As the New Year begins, one important financial matter comes up for all of us: income tax preparation. For some this is a simple, recurring, annual process, while others begin a frenzied scramble to organize and pass off documents to their accountant before the dreaded April 15 deadline. But a few simple steps can help you successfully prepare your documents on time and worry free.
First, identify the deadline for your specific return and schedule an appointment with your accountant in advance of it. Here are the tax return deadlines for 2019:
S-Corporation & Partnership Income Tax Returns – 3/15/2020
Individual Income Tax & C-Corporation Returns – 4/15/2020
Estates & Trusts Income Tax Returns – 4/15/2020
It is best to schedule an appointment with your accountant at least a week before you would like your returns completed, to allow for adequate preparation. Often you may not have all of the documents, and additional requests will have to be made by your accountant. This back and forth is why we recommend allocating additional preparation time. As always, the more organized you are, the better your accountant can serve you.

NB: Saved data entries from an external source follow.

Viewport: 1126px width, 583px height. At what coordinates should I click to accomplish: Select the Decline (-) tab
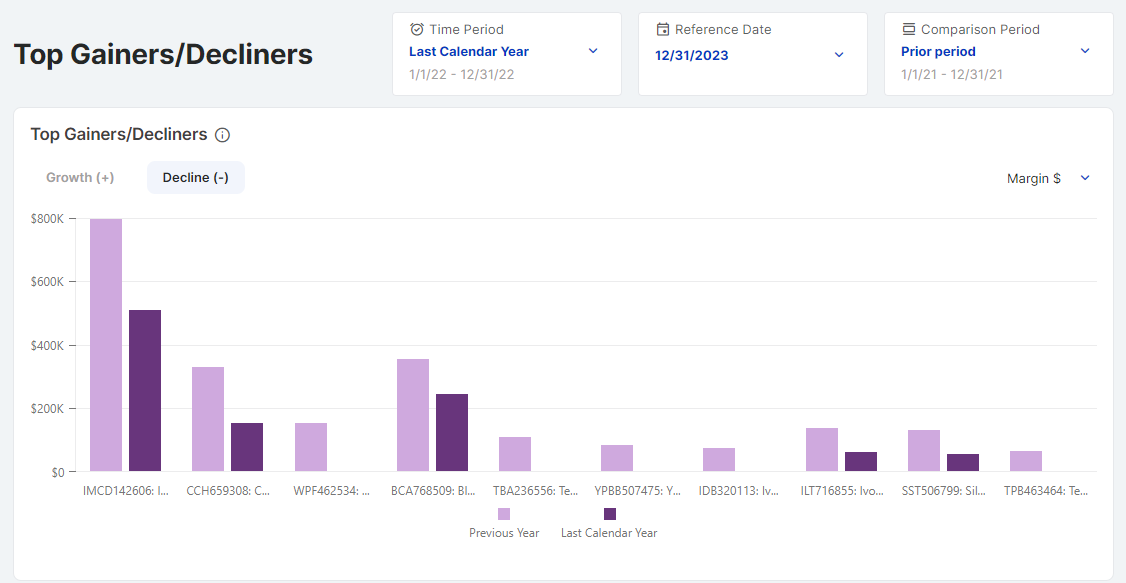click(196, 178)
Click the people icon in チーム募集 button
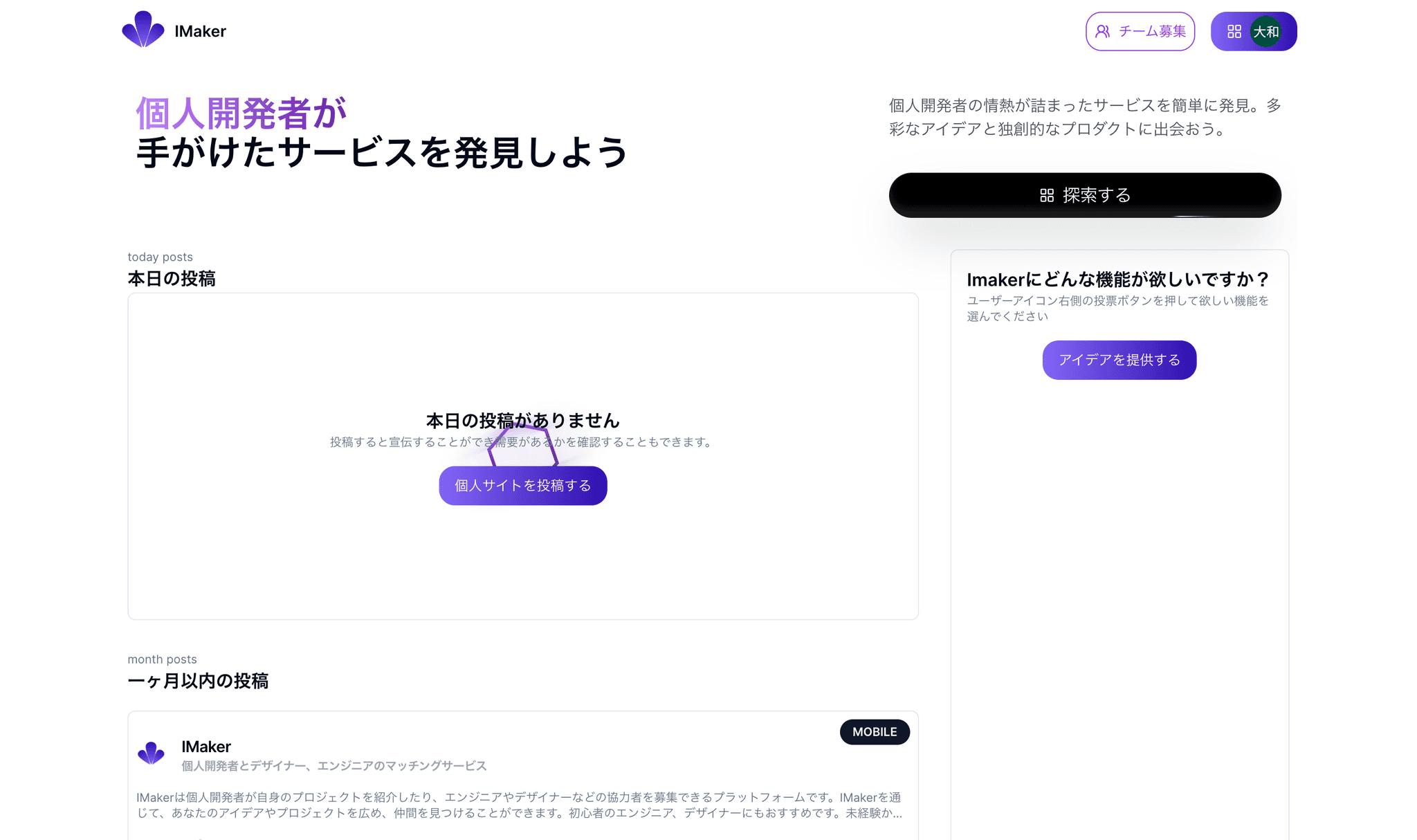Screen dimensions: 1417x840 point(1103,31)
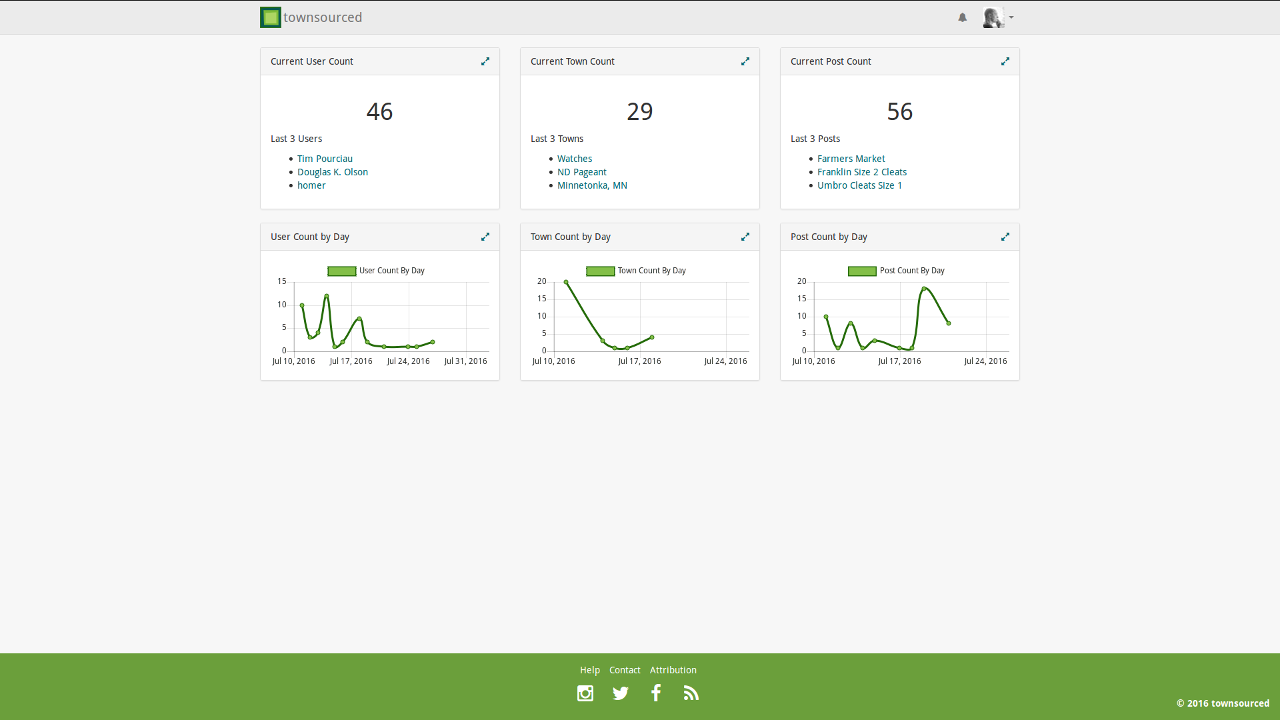Viewport: 1280px width, 720px height.
Task: Click the townsourced logo icon
Action: tap(270, 17)
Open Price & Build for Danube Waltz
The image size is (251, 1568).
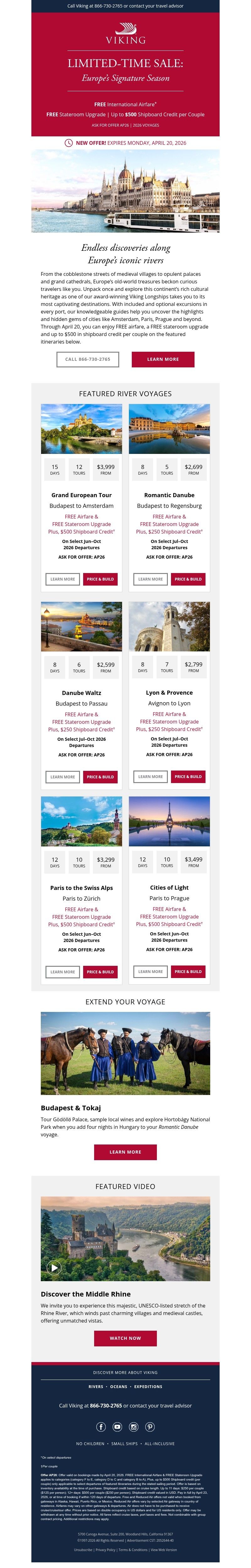pyautogui.click(x=100, y=777)
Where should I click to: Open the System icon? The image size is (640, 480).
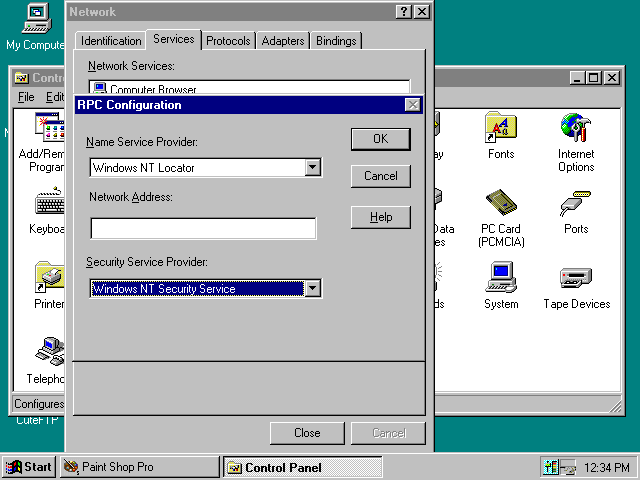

However, if you can’t organize and prepare your documents in accordance with the deadlines, don’t panic! The IRS allows for an automatic six-month extension to file your taxes from the dates listed above, if the extension request is filed on time. However, the extension does not provide you with extra time to make payments for any owed taxes; they must be paid on the deadlines listed above to avoid interest and penalties.

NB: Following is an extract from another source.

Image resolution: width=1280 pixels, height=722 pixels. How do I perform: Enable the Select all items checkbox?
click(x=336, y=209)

If you can request your accountant’s tax organizer in advance or locate a free organizer online, you will be able to arrange your documents in a way that makes for a quick and clean return preparation. This will allow you to maximize the value of everyone’s time during the meeting by discussing tax savings opportunities, rather than spending the meeting trying to locate and organize documents.
Business owners should be prepared to provide their accountant with access to books and records in advance of the meeting. The most knowledgeable accountants will already have your books and records from tax planning discussions that occurred towards the end of the previous year. They will have used that opportunity to review your potential tax liability in advance of year-end and advise you on what steps to take during the year, to maximize your refund and/or minimize any potential tax liability. If you didn’t have this conversation in the previous year, it would be advisable during the meeting with your accountant to discuss what tax planning services they are qualified to offer and how they intend advising you during the next year, to maximize your refund.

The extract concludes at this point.